Après le chaos des vacances de Noël, j’ai toujours une pause en janvier. Cela a toujours été pour moi un moment d’escalade, et donc de bons souvenirs ; l’année dernière, par exemple, je suis allé en Patagonie, tandis que le 19 janvier, il y a 13 ans, j’étais avec mon frère sur Lisa dagli occhi blu sur le Crozzon di Brenta. Après notre ascension, ce chef-d’œuvre de 1997 réalisé par Roberto Parolari et Maurizio Piccoli est devenu un itinéraire hivernal classique.
Cette année, j’ai aussi eu quelques jours de congé et Emanuele Andreozzi m’a proposé une journée à la montagne. Cima Busazza a toujours été l’une de mes préférées. J’ai escaladé sa crête à plusieurs reprises et, deux fois auparavant, je me suis aventuré sur sa face nord.
Cela aurait facilement pu être un visage de rêve, mais pour moi et mon frère, cela avait aussi été un cauchemar. En 2010, je l’ai vu tomber là-bas ; il a failli perdre la vie. Deux ans plus tard, nous sommes revenus et avons tracé un nouvel itinéraire magnifique que nous avons nommé à juste titre Sogni ed Incubi (Rêves et Cauchemars).
La nuit précédant l’ascension avec Emanuele, je n’avais pas réussi à dormir ; J’avais trop de doutes sur la montée que nous nous apprêtions à faire.
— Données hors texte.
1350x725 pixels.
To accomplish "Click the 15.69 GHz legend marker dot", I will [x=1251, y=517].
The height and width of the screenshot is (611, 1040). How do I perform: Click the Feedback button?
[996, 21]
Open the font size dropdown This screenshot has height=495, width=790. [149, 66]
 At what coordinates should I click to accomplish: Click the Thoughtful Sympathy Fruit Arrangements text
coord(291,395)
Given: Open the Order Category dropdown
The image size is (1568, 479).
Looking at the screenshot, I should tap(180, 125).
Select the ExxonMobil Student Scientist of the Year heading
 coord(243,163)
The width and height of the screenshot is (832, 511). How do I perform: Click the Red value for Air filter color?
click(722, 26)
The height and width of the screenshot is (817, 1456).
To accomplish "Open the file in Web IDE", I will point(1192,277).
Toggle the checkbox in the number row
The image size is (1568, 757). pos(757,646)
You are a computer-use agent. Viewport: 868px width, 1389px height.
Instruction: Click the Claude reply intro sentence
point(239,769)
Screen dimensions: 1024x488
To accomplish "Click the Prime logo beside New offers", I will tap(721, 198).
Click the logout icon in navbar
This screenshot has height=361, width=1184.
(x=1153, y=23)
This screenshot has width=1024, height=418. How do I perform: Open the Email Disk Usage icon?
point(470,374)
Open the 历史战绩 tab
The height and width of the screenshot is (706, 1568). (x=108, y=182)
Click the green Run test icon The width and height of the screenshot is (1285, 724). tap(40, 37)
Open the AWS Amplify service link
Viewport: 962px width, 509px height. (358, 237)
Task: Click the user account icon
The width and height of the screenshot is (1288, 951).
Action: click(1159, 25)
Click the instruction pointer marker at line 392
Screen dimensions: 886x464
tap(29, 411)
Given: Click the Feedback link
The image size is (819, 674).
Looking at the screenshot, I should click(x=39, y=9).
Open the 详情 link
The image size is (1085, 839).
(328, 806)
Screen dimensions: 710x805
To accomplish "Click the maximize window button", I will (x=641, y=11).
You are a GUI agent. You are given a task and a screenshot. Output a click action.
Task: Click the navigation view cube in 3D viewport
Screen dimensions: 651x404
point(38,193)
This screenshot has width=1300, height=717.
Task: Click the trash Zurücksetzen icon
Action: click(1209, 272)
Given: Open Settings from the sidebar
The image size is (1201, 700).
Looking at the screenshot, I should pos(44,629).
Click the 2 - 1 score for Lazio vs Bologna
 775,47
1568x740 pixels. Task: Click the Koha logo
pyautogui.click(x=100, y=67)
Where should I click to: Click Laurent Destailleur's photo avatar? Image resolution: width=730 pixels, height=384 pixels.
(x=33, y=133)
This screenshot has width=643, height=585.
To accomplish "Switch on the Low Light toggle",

J’avais pensé que ce mur pourrait nous porter malheur. J’ai repensé dans mon esprit l’image de mon frère tombant, encore et encore. Dernièrement, j’ai toujours commencé à penser au pire.
J’avais également été inquiet de l’approche; serait-ce long ? Faudrait-il ouvrir la voie. Quelle quantité de neige fraîche y avait-il ? Serait-ce dangereux à cause des avalanches ? Ou au contraire y aurait-il assez de neige pour redescendre à ski ? Je n’arrêtais pas de me dire que j’essaierais d’être prudent à chaque étape de la montée. J’ai fait confiance à mon partenaire d’escalade : c’était un ami, quelqu’un que je tenais en haute estime, un expert dans ce genre d’escalade. Il savait aussi ce que signifiait se blesser en montagne et il les avait donc abordés avec respect.
A 4h45, nous quittons le parking. Je me suis souvenu des deux autres fois où je m’étais approché de ce mur. Avec Tomas, nous avions bivouaqué au bassin de Presena ; il avait beaucoup aimé bivouaquer. Nous l’avions fait sans skis et je me souvenais avoir été frustré parce qu’il ne s’était pas enfoncé dans la neige, alors que moi. Plusieurs fois, il avait vraiment semblé pouvoir voler. Il me manque; grimper avec était vraiment différent de grimper avec n’importe quel autre partenaire. Il était très talentueux, mais nous avions aussi un lien qu’on ne peut avoir que lorsqu’on grandit ensemble.
Nous avons commencé l’ascension et j’en ai apprécié chaque instant. Emanuele et moi avons bien travaillé en équipe, tout s’est bien passé. Nous avons utilisé une gamme de caméras de taille 0,3 à 2, ainsi qu’un ensemble de microfriends pour nous protéger sur les sections difficiles. Je n’ai laissé que deux piquets sur place. Même dans la descente, tout s’est bien passé et nous sommes retournés à la voiture 11 heures après le départ.
J’avais rencontré Emanuele grâce à Tomas; nous avions prévu un voyage au Pakistan ensemble. Notre objectif était la face nord intacte du 7000er Trivor Sar. A cause du Covid, notre voyage avait été annulé. Nous n’aurions jamais la chance de l’essayer ensemble.
Nous avions décidé sans aucun doute comment appeler le nouvel itinéraire : Tomas. Il était certainement au bon endroit, et les grimpeurs qui l’avaient suivi auraient sûrement pensé à lui un instant. Son esprit était revenu sur ce mur ; Je pensais qu’il aurait aimé ça.
Cela fait longtemps que je n’ai pas établi un nouvel itinéraire, en partie parce que j’ai toujours aimé répéter les itinéraires existants. Tomas, quant à lui, aimait beaucoup explorer de nouveaux terrains. Maintenant, je me rends compte que je suis motivé à laisser son nom sur d’autres murs aussi, car malheureusement, il ne peut plus le faire lui-même.